The slaves who fled to British lines, however, were not innoculated, and were less military help than otherwise they might have been since they sickened and died by the hundreds, creating a medical and humanitarian crisis for the British Army from beginning to end of the Revolution. Smallpox's long incubation period meant that someone infected with Variola could be working normally one day and collapsed in agony 24 hours later. Those who moved in the wake of the British Army simply transported the epidemic along with the cannon and the baggage train. The inevitable drain on supplies, and the burden on the Army, lead to the (probably inescapable) decision by Cornwallis to abandon slave volunteers and followers, promises of freedom notwithstanding. In August of 1780, Cornwallis complained: "Our consumption of provisions is considerably increased by a number of refugees lately come to us, and by negroes that are employed in different branches of the public service". [Pages 129-130] And so they were turned out, and the closer to the end at Yorktown the more who were left to their fate. General O'Hara was appalled; so were some of the Hessians. [Page 130; O'Hara's heroic rebuke to Cornwallis is quoted in the footnote.] Thomas Jefferson estimated that of the "thirty thousand Virginia slaves he believed had joined the British 'about 27,000 died of the small pox and camp fever.'" [Page 131]
The years' long continuous contagion had an interesting side effect: the tendency to assume that the arrival of smallpox in a given area was a deliberate policy of the enemy. Fenn describes rumors of calculated infection, ranging from soldiers in Quebec in 1776 to information passed by Congressman Josiah Bartlett in 1777 to fellow delegate William Whipple: "It seems their design is, this Spring to spread the small pox through the country". [Page 91] "They" being the inevitable amorphous but omniscient enemy of all mass plots: "Leading New Hampshire patriots were 'certainly concerned and we have reason to think most of the Tories in New England are in the plan.'" [Page 91, Bartlett's letter to Whipple] Lord Dunmore, on his way out of Virginia and into infamy, was accused of deliberately spreading smallpox, too [page 91]. This sort of paranoid delusion would have a long extension into the future, reappearing in the ivy halls of academe as Americans deliberately infecting Indians with smallpox rather than the British and the evil, lurking Tories intentionally infecting Colonists.

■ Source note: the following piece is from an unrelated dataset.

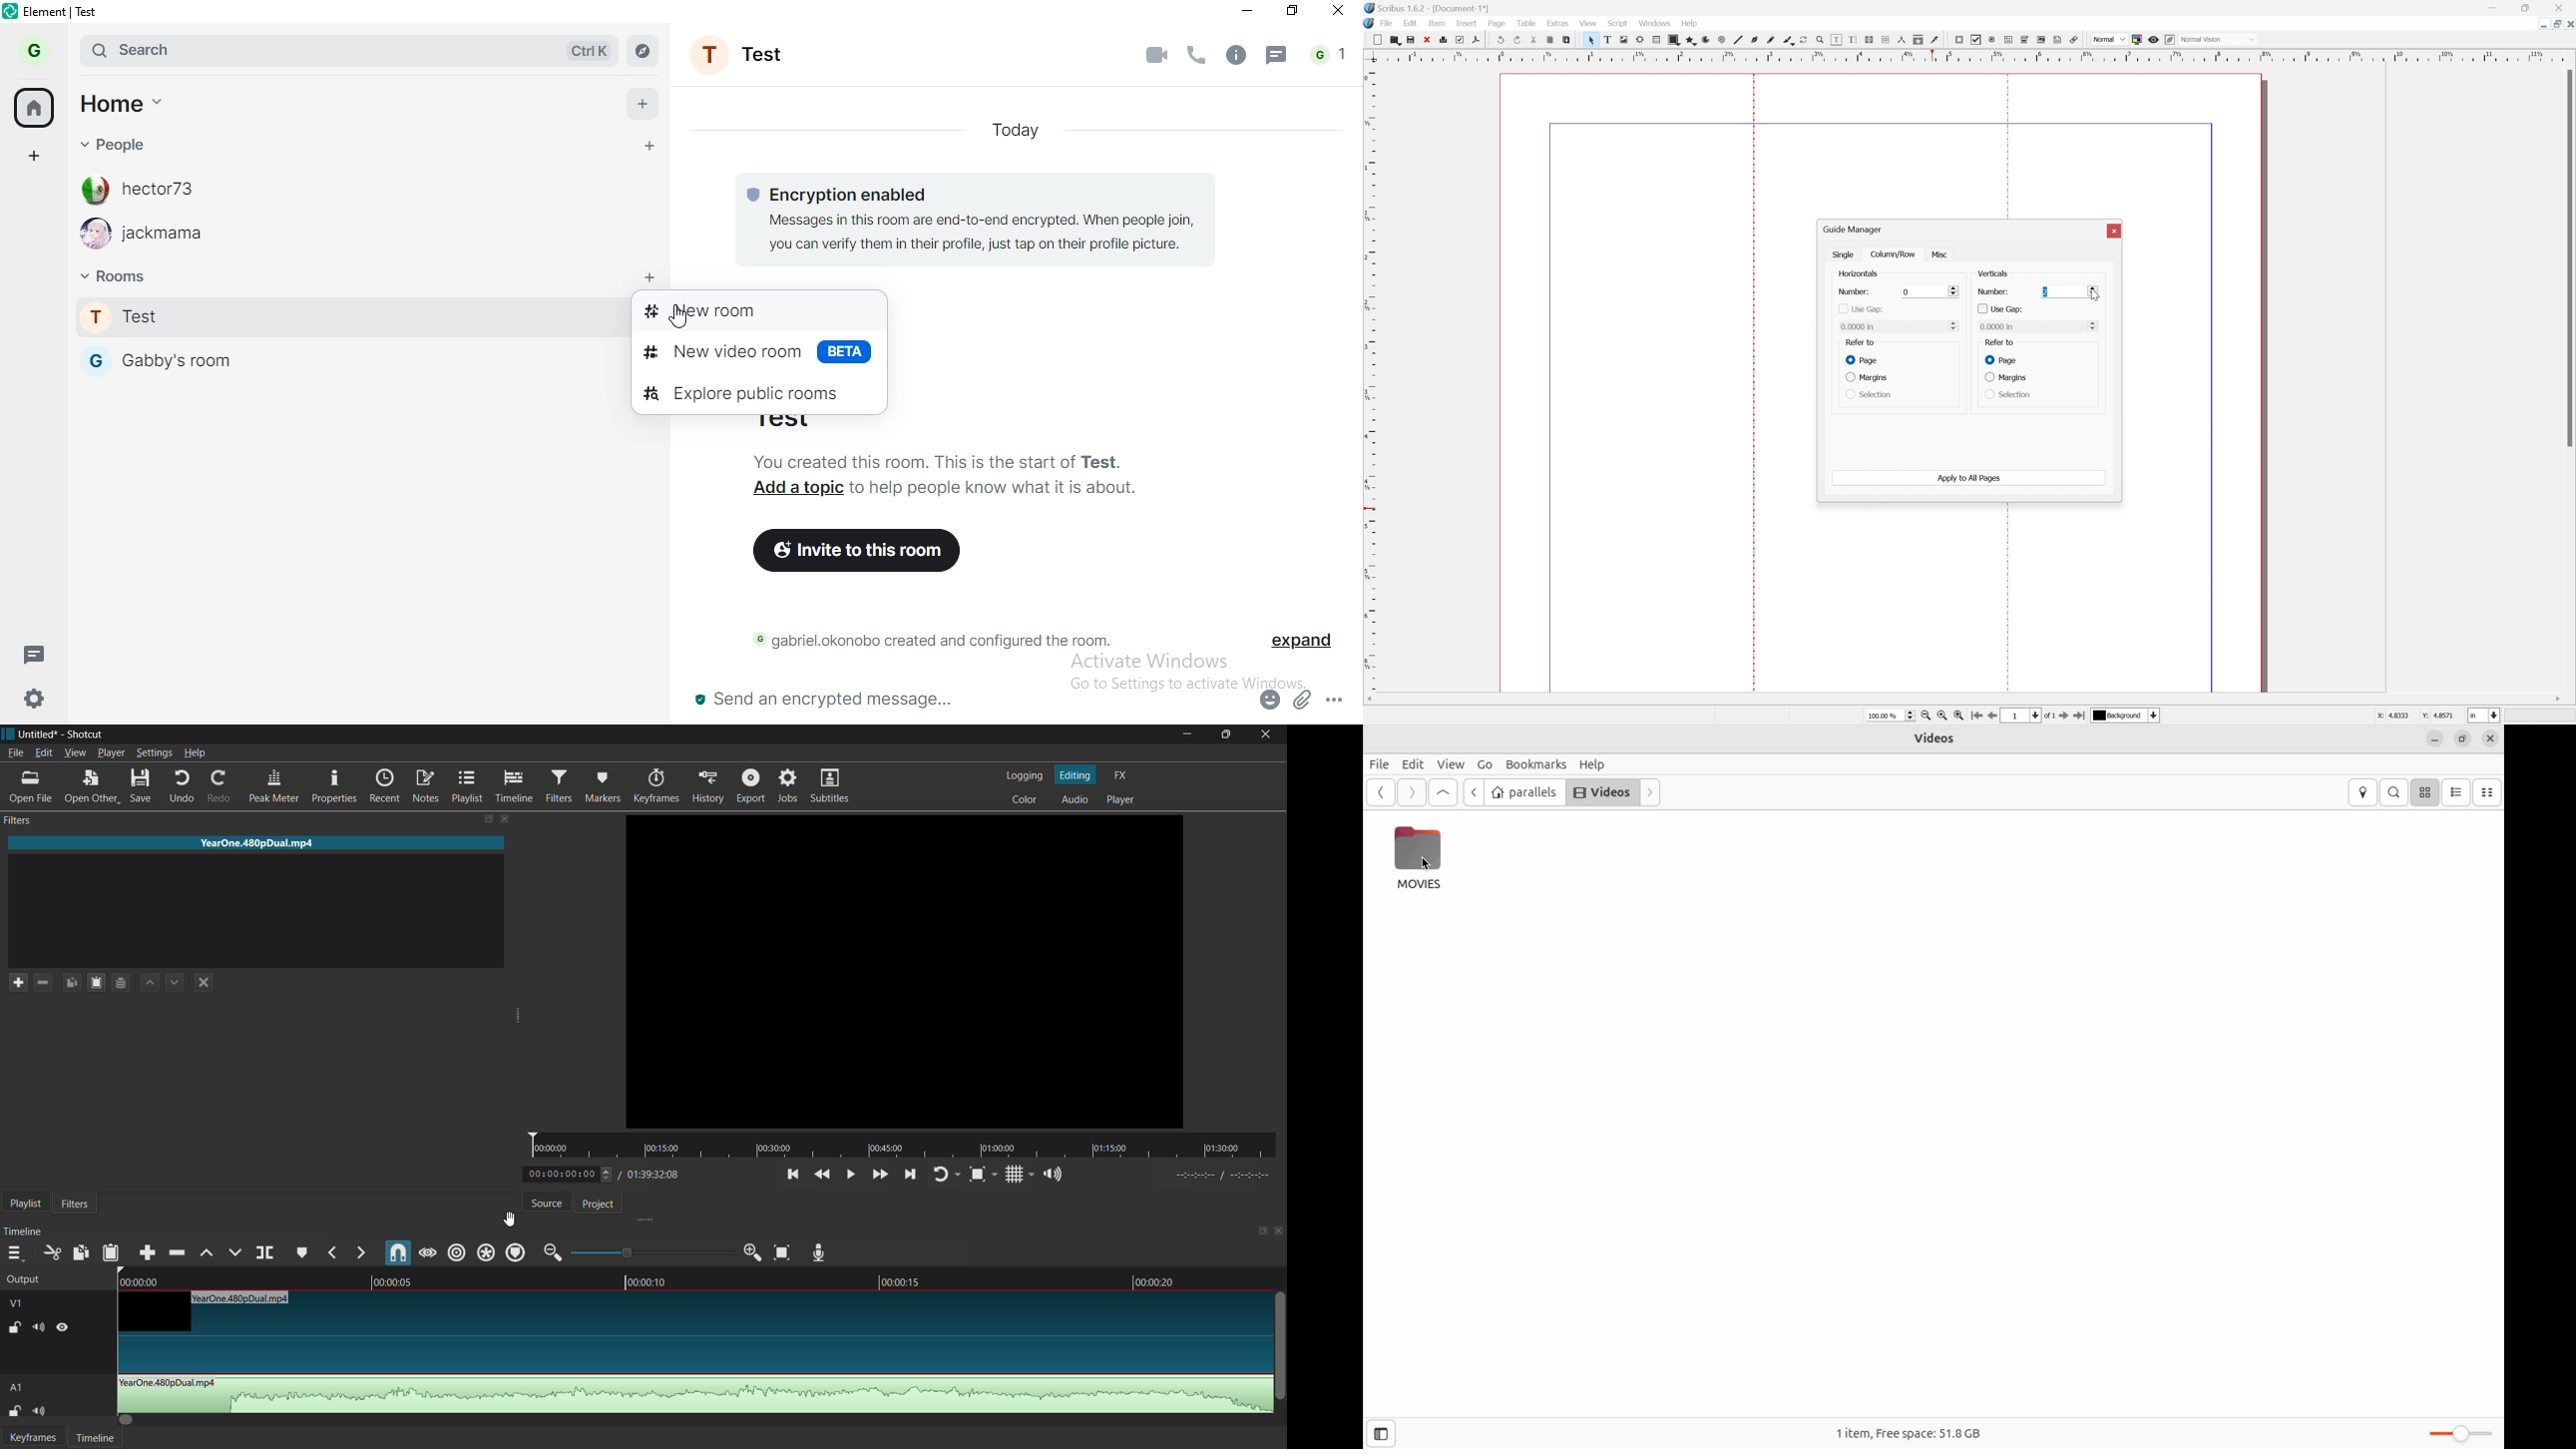 The width and height of the screenshot is (2576, 1456). Describe the element at coordinates (1654, 24) in the screenshot. I see `windows` at that location.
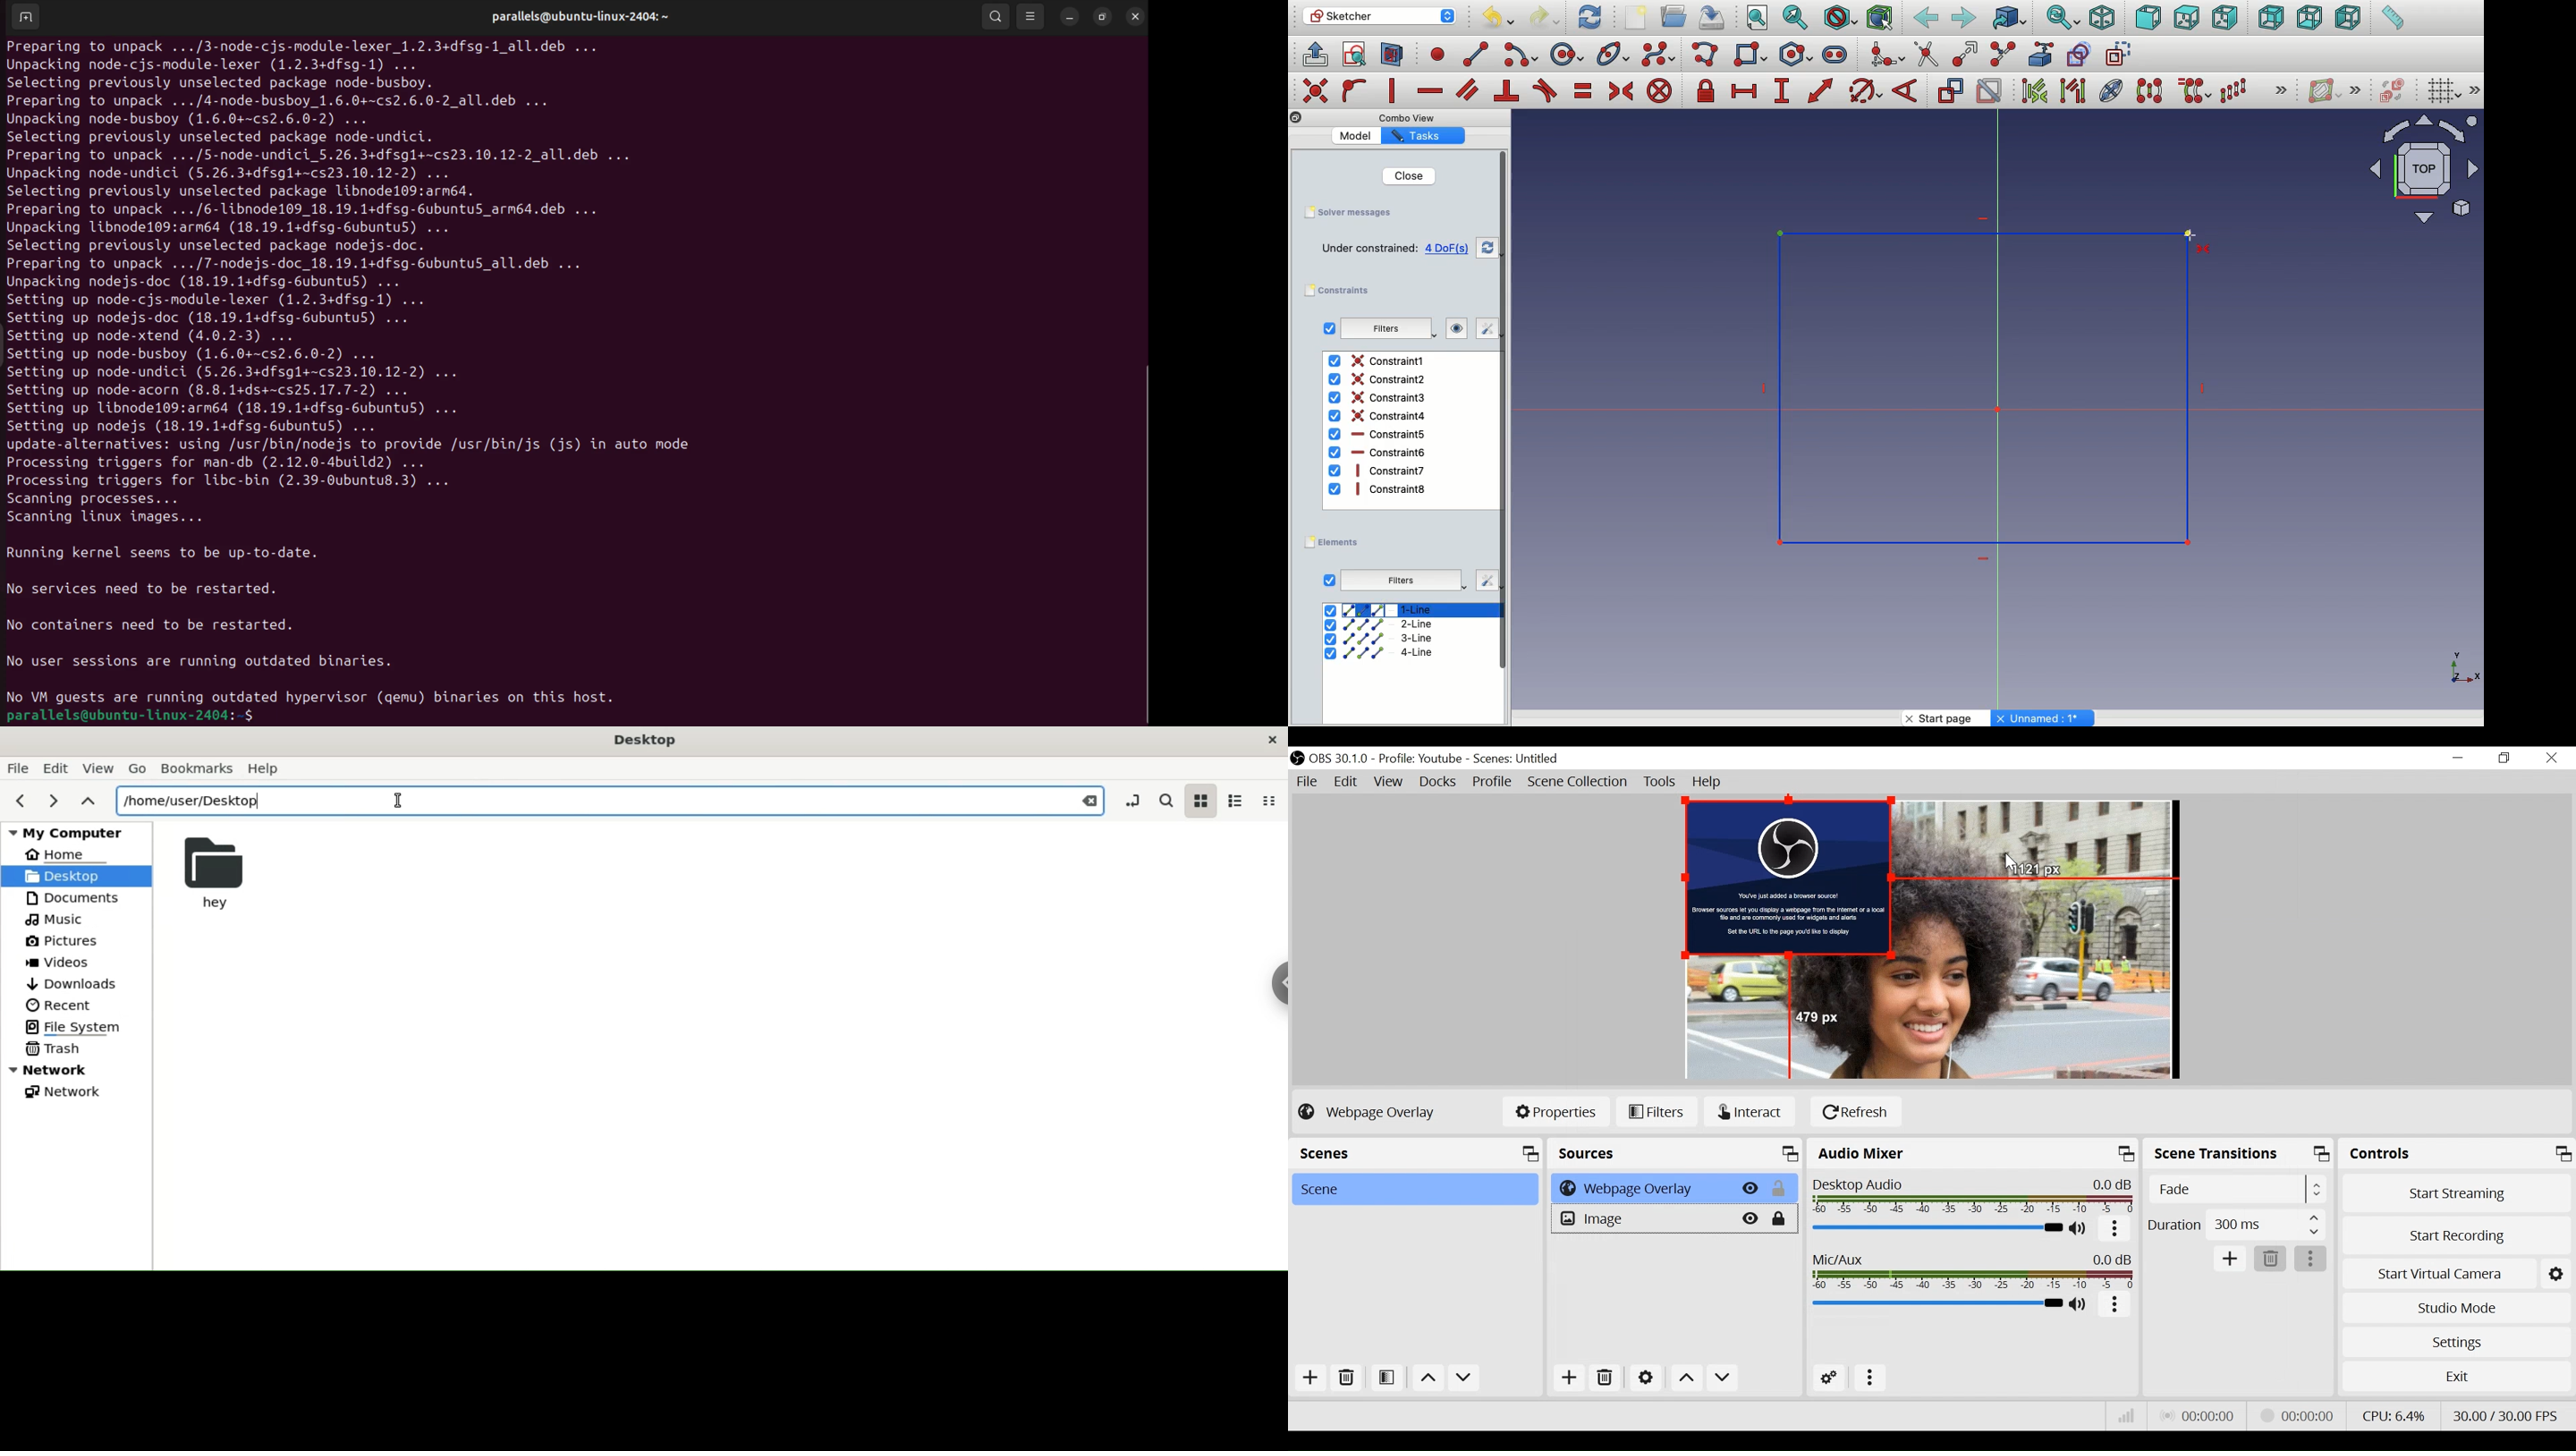 Image resolution: width=2576 pixels, height=1456 pixels. What do you see at coordinates (2120, 53) in the screenshot?
I see `Toggle construction geometry` at bounding box center [2120, 53].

Fenn's book is a chilling, depressing and fascinating narrative, well researched and immensely well written. Unlike many current academic works, it is straight forward, unpolitical and in the service of no theory. Pox Americana is what history books should be and often are not. It has only one fault, which cannot be attributed to the author or the subject: it is simply not possible for those of us used to life in a world where even doctors have never seen someone suffer and die from epidemic disease to understand the fear, the grief or the stench of a long gone world where a virus and not George III was the real king.